Not many days before the Virginia incident, the nation’s second largest school district, Los Angeles, took similar steps after receiving a threat that its schools were facing attacks that could result in unknown numbers of casualties. The same message was sent to New York City and elsewhere, but authorities there after studying the language of the threats declined to follow suit.
Where does all this take us? The reaction by Americans is quite natural and further prompted by legitimate warnings from local, state and national law enforcement officials to be on constant alert for suspicious acts or indications of possible terrorism. Are there Americans who have been seduced into considering and even plotting terrorist acts? Certainly. Does he or she live next to us? Who knows? But if he or she is a Muslim, it seems he automatically bears watching. Several years ago not long after 9/11, a prominent journalist was asked whether getting on an airplane with someone in Muslim garb made him uneasy. He confessed that it did and his national news employer fired him.

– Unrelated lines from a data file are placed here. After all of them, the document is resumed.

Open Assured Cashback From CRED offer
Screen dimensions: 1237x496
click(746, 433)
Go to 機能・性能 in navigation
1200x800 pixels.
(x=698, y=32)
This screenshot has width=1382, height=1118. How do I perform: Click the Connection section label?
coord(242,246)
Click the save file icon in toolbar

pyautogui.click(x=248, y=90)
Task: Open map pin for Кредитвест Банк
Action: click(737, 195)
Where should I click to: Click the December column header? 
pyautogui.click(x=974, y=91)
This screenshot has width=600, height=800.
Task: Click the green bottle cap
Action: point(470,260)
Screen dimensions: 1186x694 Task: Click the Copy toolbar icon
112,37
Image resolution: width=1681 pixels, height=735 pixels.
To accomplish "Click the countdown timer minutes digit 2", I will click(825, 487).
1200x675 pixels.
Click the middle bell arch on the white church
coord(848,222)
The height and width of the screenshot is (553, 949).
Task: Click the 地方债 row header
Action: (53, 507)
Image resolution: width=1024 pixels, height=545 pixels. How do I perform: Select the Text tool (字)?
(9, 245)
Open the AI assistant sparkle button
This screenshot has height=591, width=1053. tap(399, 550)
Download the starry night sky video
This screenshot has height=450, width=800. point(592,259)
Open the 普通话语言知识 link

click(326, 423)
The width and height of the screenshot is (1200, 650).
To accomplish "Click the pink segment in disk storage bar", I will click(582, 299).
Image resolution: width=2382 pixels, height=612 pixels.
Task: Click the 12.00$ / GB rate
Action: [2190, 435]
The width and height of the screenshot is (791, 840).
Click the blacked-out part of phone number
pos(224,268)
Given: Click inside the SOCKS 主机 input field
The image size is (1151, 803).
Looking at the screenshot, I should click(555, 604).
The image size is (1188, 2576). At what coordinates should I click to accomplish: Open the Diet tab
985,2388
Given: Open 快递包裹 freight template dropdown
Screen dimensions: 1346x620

The insidiousness of terrorism is both its anonymity and how it disrupts one’s natural inclinations, testing our limits of fairness and tolerance. If Muslims are committing the balance of atrocities, then all Muslims are terrorists and so if Mohammed is a Muslim, he must also be a terrorist. The glittering generalities of the day seem more and more to dominate our thinking.
As the world approaches the annual celebration of the birth of Christianity, whose paramount tenet is one of peace and love and acceptance, the irony is overwhelming. Those who insist that this nation is solely a Christian one, or who want to make it so, seem oblivious to why we are the world’s leading power – principally because of our tolerance for other beliefs as long as they follow those tenets. Three religions of our planet – Christianity, Jewish and Muslim – are sisters, stemming from the same root – Abraham.
The vastly overwhelming majority of Muslims are dedicated to the principles of the one God we share. One of those interviewed by Luntz put it well when he said those who preach Jihad and who commit the atrocities aren’t really members of his religion. Say a Christmas prayer for our true Muslim brothers and sisters.